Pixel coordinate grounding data
<<<<

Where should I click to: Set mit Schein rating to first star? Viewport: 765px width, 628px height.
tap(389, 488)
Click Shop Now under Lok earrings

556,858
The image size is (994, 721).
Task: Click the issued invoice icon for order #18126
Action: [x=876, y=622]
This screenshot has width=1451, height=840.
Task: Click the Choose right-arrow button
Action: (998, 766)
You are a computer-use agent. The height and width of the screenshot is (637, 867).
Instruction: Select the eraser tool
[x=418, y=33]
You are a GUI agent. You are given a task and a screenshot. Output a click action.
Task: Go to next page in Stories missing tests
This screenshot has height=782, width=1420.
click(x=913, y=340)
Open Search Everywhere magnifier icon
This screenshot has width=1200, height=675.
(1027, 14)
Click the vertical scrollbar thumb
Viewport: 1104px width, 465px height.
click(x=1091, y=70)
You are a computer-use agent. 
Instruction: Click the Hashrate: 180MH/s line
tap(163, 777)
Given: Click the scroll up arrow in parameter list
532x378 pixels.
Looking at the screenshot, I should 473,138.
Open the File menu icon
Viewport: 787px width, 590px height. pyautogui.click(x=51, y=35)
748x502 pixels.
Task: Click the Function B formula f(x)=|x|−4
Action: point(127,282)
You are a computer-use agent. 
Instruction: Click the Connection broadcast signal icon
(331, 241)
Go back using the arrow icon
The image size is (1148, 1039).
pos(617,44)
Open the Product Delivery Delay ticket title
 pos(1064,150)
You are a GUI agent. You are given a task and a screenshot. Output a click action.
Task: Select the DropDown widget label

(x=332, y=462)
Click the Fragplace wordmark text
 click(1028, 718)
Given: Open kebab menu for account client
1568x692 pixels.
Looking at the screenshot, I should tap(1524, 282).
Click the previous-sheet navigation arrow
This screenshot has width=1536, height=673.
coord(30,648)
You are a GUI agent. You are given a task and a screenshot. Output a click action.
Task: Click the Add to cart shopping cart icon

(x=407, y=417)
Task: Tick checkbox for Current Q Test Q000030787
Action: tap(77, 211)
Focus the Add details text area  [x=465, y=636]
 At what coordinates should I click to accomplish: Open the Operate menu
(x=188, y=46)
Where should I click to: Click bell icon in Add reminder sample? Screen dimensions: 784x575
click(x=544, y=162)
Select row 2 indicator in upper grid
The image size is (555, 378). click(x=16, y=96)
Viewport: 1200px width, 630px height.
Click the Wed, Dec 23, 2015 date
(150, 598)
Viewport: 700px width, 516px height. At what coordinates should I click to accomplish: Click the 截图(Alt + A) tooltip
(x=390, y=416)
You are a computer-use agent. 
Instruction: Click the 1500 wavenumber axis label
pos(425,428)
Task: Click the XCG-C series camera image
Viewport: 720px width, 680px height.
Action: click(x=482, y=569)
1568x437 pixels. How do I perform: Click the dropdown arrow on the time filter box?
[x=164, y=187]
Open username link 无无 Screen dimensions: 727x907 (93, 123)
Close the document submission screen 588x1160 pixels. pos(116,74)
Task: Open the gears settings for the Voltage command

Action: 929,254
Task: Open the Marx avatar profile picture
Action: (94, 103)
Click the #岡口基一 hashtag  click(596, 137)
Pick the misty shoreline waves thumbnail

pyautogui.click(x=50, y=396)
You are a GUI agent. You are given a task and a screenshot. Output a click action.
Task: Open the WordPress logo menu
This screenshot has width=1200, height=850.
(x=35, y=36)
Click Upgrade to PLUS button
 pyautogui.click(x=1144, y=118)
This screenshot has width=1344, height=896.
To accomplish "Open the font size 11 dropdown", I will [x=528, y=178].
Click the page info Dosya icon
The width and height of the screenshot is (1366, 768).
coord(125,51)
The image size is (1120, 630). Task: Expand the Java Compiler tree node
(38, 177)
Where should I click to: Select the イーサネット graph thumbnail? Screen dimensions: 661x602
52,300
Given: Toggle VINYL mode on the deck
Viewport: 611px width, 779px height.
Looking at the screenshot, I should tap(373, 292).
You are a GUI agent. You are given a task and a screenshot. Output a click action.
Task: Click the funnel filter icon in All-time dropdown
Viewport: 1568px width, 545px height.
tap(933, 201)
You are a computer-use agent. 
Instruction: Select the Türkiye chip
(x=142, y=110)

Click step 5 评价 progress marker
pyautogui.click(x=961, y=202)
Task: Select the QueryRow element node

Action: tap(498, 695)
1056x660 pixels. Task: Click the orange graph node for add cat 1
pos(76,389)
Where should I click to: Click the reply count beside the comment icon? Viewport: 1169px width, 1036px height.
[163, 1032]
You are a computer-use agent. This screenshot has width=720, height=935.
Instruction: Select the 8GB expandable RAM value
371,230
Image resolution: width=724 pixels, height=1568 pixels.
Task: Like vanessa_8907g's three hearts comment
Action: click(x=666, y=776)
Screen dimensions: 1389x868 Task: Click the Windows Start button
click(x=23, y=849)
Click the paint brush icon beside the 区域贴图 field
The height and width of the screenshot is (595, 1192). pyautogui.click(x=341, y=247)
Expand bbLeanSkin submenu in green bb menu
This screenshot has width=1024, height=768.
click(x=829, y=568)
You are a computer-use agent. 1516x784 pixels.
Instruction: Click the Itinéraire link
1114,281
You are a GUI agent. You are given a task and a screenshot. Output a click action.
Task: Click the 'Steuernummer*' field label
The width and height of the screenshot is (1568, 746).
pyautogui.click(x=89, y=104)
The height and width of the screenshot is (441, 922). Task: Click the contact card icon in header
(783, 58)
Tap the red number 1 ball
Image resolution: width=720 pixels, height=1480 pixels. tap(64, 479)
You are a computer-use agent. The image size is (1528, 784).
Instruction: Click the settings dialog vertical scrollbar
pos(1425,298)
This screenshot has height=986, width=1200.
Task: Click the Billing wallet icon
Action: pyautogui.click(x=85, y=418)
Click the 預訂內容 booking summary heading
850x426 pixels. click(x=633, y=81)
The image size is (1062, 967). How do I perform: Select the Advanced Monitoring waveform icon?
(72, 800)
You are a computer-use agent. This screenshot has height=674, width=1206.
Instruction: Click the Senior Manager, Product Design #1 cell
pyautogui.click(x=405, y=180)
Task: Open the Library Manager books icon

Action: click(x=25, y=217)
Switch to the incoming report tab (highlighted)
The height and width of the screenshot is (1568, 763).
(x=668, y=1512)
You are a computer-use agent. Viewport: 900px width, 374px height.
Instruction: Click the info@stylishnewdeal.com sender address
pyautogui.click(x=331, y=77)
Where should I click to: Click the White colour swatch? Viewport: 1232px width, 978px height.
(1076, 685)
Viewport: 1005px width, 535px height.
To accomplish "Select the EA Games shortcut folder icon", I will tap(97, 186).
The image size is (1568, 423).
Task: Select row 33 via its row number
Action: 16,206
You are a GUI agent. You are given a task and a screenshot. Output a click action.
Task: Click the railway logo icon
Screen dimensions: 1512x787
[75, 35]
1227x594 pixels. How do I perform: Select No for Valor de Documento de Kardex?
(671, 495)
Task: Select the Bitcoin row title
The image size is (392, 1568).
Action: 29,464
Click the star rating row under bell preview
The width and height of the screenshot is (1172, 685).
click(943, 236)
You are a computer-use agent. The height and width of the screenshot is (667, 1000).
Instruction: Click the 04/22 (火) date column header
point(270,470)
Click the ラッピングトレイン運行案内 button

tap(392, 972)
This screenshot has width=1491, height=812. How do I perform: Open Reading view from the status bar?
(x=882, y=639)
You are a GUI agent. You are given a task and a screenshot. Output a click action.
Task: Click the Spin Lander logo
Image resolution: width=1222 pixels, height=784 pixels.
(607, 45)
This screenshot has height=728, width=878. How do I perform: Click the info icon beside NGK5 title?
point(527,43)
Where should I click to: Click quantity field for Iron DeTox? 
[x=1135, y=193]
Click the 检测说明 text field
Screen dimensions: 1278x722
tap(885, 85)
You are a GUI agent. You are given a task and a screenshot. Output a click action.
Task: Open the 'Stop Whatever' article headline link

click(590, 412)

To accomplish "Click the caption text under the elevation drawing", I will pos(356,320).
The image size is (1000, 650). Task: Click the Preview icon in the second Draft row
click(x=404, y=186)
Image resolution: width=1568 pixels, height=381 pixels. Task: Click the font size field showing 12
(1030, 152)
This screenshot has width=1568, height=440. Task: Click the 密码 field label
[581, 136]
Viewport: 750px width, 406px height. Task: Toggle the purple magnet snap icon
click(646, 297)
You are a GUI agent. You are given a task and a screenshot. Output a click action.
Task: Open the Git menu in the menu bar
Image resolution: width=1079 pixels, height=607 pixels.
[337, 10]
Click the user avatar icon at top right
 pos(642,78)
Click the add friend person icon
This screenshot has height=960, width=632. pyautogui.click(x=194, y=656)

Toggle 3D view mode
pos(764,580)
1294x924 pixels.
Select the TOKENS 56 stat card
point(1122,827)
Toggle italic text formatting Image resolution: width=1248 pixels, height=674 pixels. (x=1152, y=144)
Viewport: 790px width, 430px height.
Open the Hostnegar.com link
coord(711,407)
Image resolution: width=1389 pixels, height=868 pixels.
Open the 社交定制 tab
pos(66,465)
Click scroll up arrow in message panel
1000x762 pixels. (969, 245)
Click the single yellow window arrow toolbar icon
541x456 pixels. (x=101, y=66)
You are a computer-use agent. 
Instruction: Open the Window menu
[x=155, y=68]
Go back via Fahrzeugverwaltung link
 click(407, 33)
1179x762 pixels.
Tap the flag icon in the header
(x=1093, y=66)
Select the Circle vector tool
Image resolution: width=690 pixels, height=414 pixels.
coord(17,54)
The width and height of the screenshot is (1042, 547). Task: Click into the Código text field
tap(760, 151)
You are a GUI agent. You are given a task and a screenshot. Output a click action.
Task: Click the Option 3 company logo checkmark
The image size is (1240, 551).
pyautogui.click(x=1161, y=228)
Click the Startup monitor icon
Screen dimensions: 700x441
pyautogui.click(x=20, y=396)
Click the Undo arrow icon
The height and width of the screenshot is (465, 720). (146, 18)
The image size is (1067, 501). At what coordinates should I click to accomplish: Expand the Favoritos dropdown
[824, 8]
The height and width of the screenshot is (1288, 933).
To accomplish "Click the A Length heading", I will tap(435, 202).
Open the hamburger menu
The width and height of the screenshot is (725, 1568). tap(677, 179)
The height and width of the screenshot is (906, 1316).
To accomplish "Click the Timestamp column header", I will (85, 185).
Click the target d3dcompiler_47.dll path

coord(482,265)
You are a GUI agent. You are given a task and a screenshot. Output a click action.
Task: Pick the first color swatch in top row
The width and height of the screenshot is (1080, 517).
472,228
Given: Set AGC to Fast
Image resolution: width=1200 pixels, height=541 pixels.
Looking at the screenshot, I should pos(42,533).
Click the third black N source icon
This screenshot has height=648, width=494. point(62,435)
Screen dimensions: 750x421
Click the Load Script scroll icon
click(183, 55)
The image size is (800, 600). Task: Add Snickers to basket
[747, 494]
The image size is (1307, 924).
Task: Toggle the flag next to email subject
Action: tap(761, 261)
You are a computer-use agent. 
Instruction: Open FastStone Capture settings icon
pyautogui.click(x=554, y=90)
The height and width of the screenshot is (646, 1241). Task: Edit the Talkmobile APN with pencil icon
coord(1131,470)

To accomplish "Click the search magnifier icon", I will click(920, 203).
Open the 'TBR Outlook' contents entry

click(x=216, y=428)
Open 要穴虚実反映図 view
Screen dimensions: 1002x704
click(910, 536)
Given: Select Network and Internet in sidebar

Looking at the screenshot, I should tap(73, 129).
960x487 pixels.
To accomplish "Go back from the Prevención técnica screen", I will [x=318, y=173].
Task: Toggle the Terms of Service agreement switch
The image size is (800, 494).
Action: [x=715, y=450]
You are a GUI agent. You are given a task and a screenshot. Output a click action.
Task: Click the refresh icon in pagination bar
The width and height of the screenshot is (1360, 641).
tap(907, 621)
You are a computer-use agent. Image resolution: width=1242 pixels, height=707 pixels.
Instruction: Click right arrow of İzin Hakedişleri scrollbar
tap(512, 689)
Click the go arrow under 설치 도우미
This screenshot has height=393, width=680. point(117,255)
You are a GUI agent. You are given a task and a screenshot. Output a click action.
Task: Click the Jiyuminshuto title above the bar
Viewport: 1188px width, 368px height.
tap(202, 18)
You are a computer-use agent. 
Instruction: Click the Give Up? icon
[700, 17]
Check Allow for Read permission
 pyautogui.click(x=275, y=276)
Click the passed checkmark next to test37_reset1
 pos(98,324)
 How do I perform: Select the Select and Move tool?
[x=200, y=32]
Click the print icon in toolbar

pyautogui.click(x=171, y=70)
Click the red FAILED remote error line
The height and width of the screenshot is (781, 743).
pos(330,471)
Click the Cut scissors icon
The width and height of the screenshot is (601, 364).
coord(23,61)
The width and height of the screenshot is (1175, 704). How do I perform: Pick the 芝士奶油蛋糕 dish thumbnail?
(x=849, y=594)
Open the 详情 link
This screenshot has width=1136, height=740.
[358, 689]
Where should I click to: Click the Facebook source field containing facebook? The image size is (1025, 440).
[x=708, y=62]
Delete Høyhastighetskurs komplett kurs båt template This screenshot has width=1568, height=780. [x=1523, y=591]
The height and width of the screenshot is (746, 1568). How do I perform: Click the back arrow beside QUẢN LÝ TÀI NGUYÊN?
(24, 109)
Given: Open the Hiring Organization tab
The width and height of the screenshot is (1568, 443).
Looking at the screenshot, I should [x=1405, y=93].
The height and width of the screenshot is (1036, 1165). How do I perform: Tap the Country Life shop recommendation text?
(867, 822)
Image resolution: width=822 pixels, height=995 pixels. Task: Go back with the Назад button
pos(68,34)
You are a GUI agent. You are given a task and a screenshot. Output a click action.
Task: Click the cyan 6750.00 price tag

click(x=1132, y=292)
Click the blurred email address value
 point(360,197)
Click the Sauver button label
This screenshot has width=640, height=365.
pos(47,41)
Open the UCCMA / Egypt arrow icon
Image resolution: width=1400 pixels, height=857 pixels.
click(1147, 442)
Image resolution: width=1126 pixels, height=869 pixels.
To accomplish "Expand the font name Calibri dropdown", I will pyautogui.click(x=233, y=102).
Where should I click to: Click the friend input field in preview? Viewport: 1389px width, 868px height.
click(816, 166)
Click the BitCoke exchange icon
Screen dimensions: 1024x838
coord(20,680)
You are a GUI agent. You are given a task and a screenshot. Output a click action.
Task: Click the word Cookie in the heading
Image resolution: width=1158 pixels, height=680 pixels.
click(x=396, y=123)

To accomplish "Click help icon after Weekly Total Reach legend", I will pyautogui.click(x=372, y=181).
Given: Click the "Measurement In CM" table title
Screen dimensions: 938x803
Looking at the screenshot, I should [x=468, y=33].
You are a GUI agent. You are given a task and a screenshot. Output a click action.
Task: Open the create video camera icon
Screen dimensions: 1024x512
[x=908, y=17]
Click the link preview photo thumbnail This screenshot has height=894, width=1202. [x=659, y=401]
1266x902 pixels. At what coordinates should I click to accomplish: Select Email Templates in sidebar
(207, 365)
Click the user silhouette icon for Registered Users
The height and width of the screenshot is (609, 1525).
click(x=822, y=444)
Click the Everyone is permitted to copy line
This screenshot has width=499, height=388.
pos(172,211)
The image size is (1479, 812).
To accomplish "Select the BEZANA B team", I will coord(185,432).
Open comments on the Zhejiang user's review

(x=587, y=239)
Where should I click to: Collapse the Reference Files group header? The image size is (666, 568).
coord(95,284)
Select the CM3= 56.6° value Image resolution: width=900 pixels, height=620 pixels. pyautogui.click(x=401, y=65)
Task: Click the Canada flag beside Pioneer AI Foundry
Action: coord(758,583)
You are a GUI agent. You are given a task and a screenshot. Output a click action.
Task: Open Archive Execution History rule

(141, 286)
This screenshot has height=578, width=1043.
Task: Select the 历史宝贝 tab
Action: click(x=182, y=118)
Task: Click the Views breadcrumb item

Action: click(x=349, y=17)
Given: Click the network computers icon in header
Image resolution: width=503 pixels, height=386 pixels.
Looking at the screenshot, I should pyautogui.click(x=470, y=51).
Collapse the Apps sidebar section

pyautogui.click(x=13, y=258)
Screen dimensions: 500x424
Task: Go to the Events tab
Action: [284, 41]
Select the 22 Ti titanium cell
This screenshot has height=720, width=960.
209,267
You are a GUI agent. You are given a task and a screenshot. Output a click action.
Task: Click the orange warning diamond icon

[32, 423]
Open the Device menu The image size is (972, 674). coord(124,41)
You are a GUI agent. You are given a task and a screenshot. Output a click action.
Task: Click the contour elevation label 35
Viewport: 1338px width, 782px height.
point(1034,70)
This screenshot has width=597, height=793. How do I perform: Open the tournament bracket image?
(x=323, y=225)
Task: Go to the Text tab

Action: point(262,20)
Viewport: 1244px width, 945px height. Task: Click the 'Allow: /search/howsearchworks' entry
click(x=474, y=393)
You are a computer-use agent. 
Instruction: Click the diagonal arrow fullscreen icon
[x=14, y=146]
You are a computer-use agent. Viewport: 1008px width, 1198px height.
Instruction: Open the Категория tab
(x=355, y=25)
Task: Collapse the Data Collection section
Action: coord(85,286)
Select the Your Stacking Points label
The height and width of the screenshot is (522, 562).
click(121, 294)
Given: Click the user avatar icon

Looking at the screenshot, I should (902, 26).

>>>>

Of the lines above, extract only those from the line with "The height and width of the screenshot is (441, 922)." to the line with "You are a computer-use agent. The image", both included, exactly as written.

**Response for this exercise**
The height and width of the screenshot is (441, 922). Task: Click the contact card icon in header
(783, 58)
Tap the red number 1 ball
Image resolution: width=720 pixels, height=1480 pixels. tap(64, 479)
You are a computer-use agent. The image size is (1528, 784).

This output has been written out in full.